Extrait du texte:

============

Y avait-il un désir sincère d’exterminer les Djihadistes ? Tous ces questionnements nous poussent à douter de la sincérité des interventions militaires française en Afrique. Elles font toujours plus de mal que de bien à nos pays. L’intervention à Kolwezi en 1978 pour sauver le régime criminel de Mobutu.
De l’opération barracuda à Bangui en 1979 pour renverser Bokassa, ou encore de l’opération turquoise en juin 1994 avec le génocide rwandais qui l’accompagne. La France avait 2 550 soldats sur place et aurait pu aider les Rwandais à éviter cette tragédie sanglante, bestiale et traumatisante pour nous tous.
Comment voulez-vous qu’après toutes ces expériences douloureuses un Africain digne de raison et d’intelligence soutient aujourd’hui une guerre française maquillée en CEDEAO contre le Niger ?

============

Données fournies:

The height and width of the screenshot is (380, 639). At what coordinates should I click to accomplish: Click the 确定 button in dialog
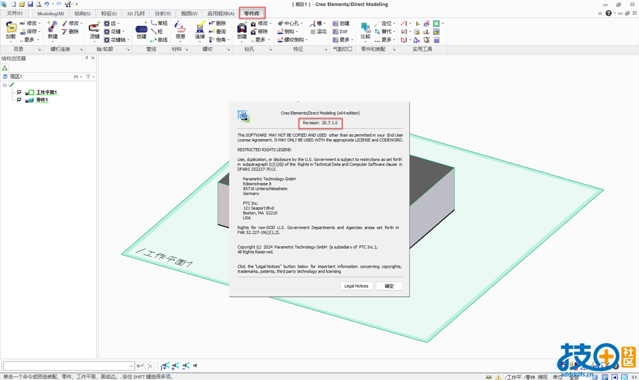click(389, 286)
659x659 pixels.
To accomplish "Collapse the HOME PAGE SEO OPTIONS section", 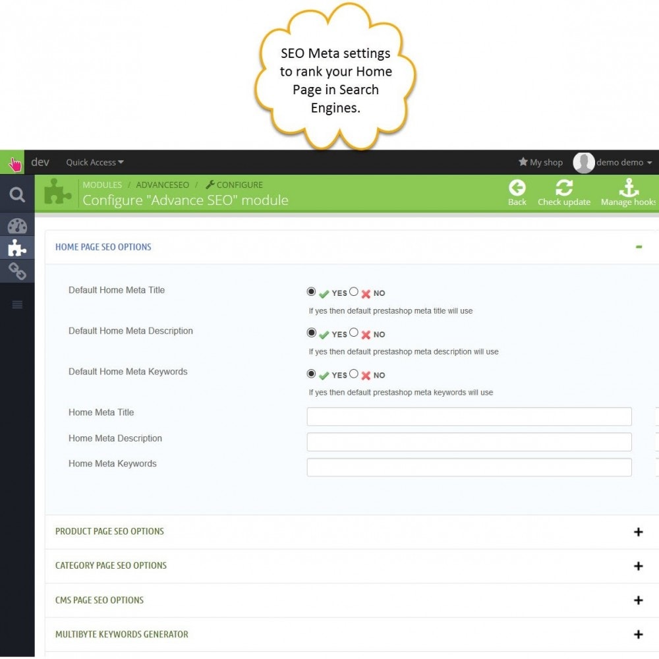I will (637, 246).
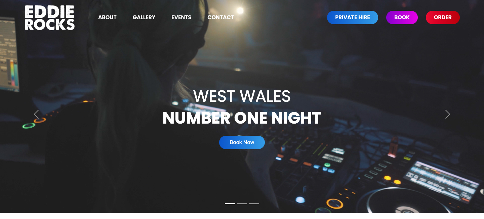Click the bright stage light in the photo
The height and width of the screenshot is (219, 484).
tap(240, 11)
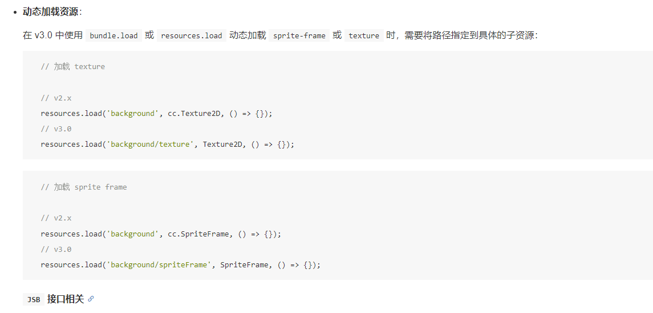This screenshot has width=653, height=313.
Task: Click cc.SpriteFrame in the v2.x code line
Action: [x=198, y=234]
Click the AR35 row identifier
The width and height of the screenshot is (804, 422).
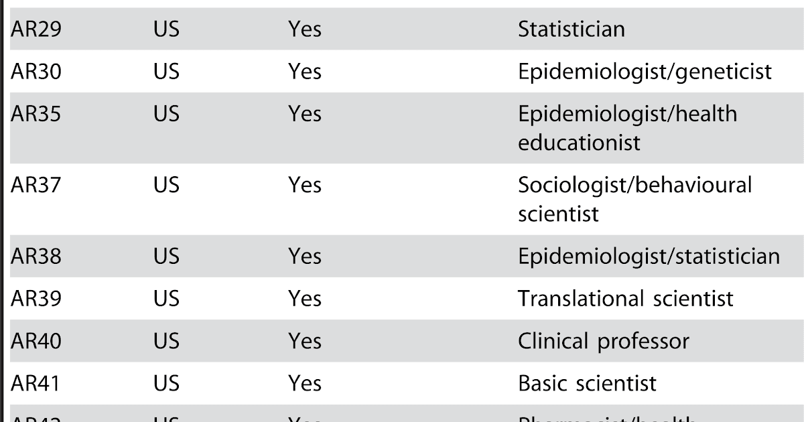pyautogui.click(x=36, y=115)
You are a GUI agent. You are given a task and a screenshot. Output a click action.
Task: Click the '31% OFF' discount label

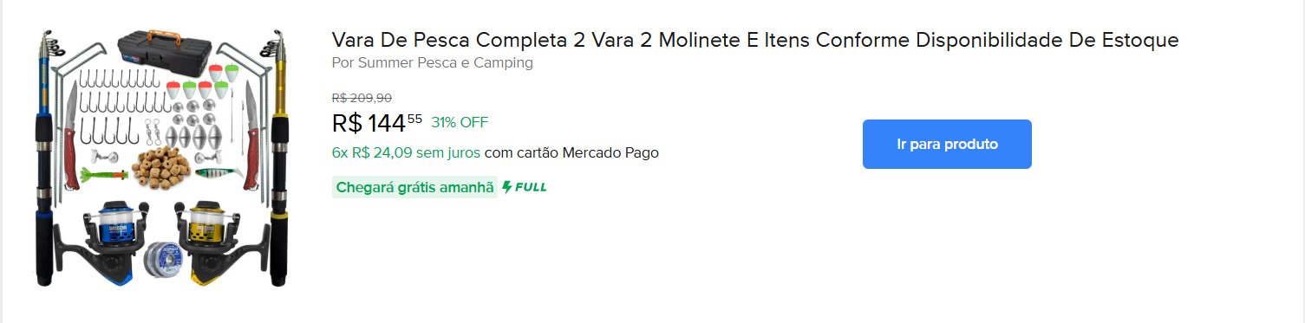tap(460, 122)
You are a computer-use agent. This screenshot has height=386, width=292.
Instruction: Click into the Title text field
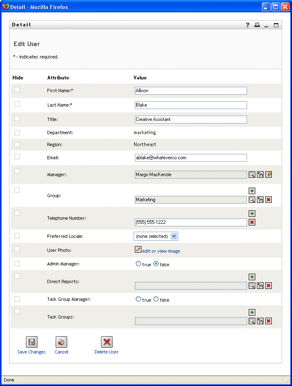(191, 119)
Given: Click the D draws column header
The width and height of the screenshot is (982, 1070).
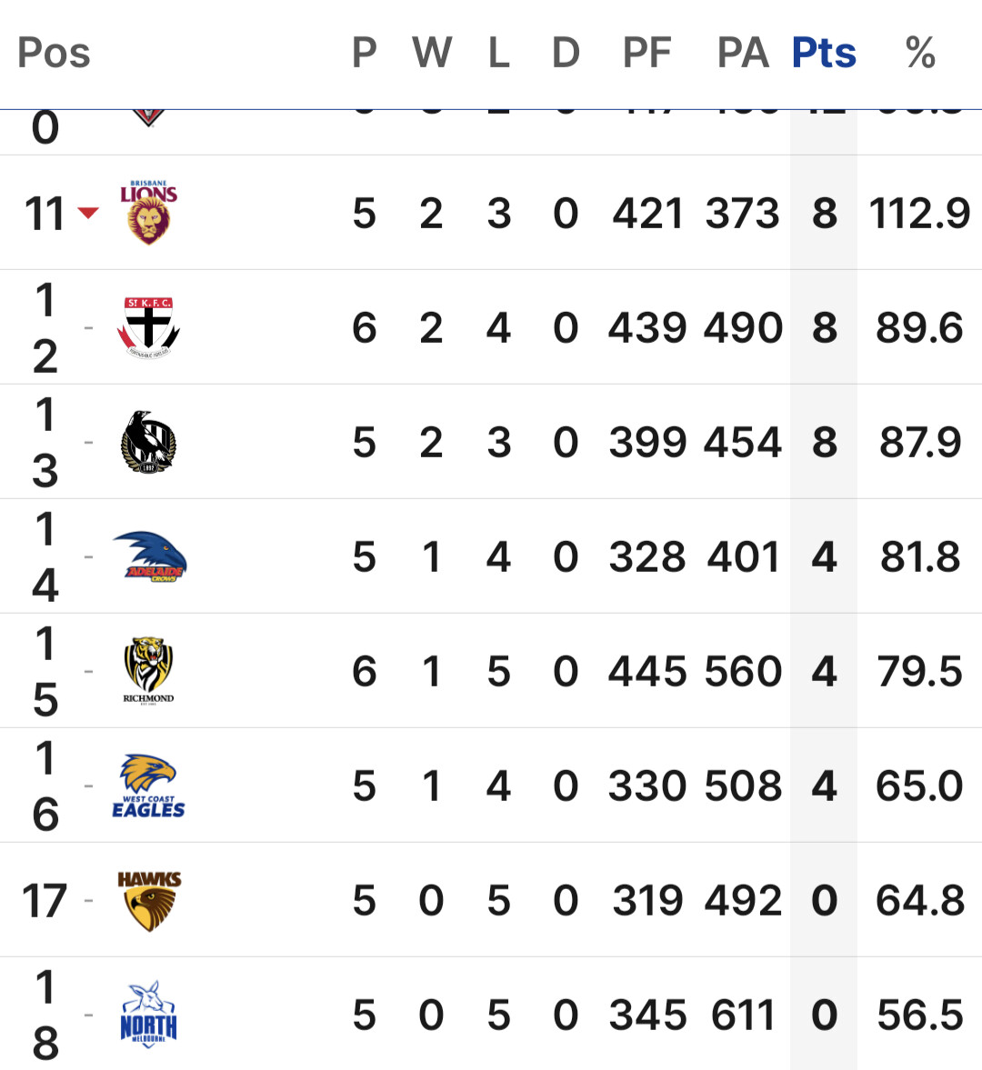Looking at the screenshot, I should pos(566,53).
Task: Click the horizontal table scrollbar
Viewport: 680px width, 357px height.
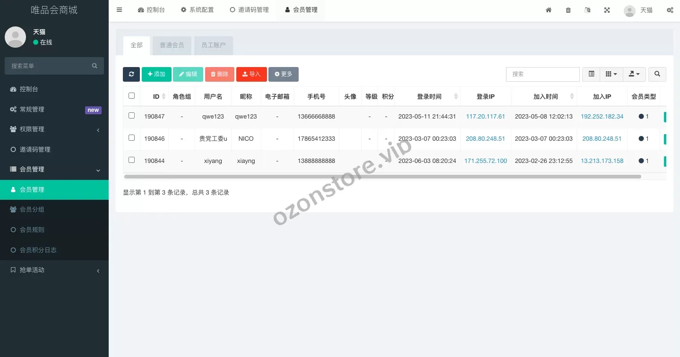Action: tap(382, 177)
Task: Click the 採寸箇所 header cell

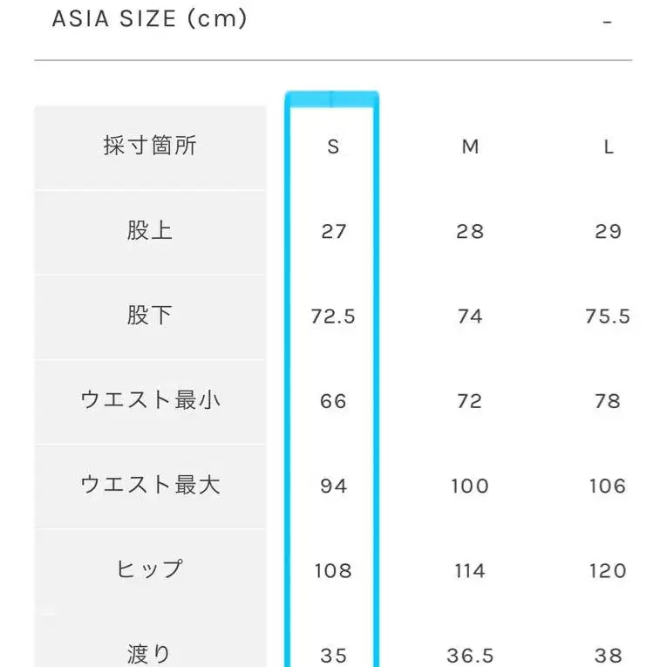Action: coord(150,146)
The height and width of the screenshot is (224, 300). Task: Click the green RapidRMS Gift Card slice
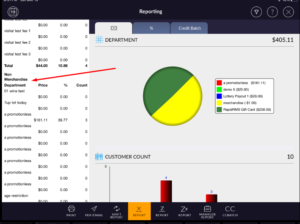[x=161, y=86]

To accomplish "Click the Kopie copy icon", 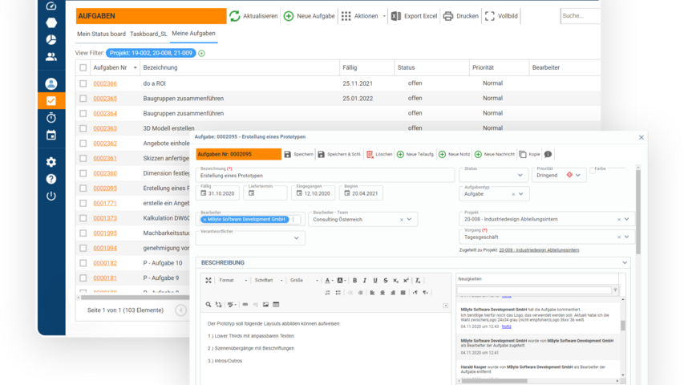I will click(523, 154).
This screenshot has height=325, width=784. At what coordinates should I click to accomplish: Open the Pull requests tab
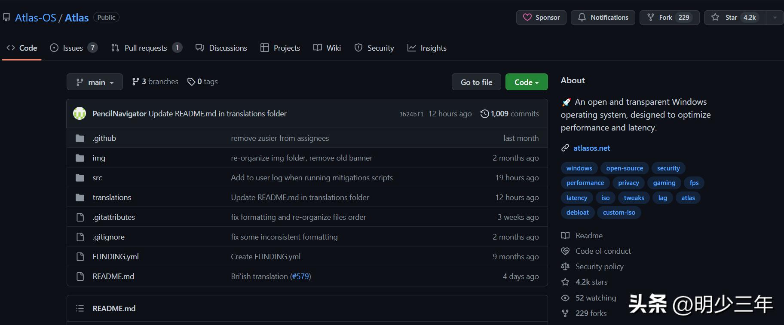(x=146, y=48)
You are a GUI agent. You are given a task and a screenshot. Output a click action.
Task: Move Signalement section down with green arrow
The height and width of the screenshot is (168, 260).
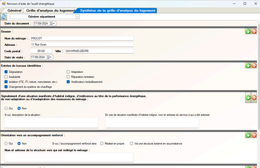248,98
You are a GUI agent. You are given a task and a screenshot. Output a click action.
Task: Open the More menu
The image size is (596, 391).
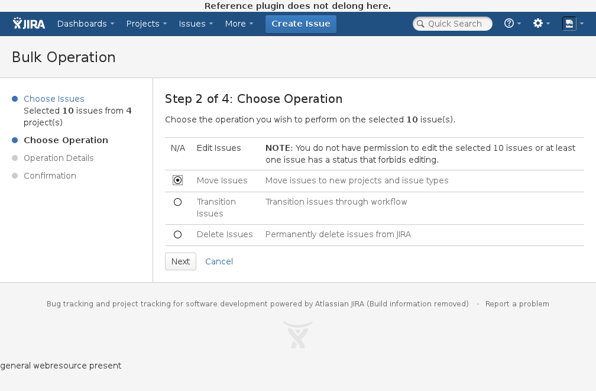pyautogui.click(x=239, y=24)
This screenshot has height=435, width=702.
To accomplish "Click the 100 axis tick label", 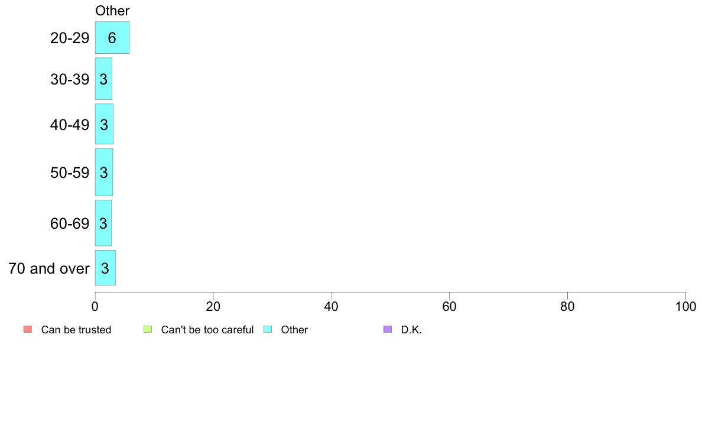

============

Mise en pratique:
1. Restituez le passage de l'extrait sur les interventions militaires françaises en Afrique qui va de « De l’opération barracuda » à « pour nous tous. ».
2. Combien de soldats la France avait-elle sur place lors de l'opération Turquoise, d'après l'extrait sur les interventions militaires françaises en Afrique ?
3. D'après l'extrait sur les interventions militaires françaises en Afrique, expliquez pourquoi un Africain ne devrait pas soutenir aujourd'hui une guerre française contre le Niger.

Corrigé:
1.
De l’opération barracuda à Bangui en 1979 pour renverser Bokassa, ou encore de l’opération turquoise en juin 1994 avec le génocide rwandais qui l’accompagne. La France avait 2 550 soldats sur place et aurait pu aider les Rwandais à éviter cette tragédie sanglante, bestiale et traumatisante pour nous tous.

2. 2 550 soldats.

3. Les interventions militaires françaises passées en Afrique ont été des expériences douloureuses, par exemple à Kolwezi en 1978, à Bangui en 1979 ou lors de l'opération Turquoise en 1994. Selon l'extrait, elles font toujours plus de mal que de bien aux pays africains.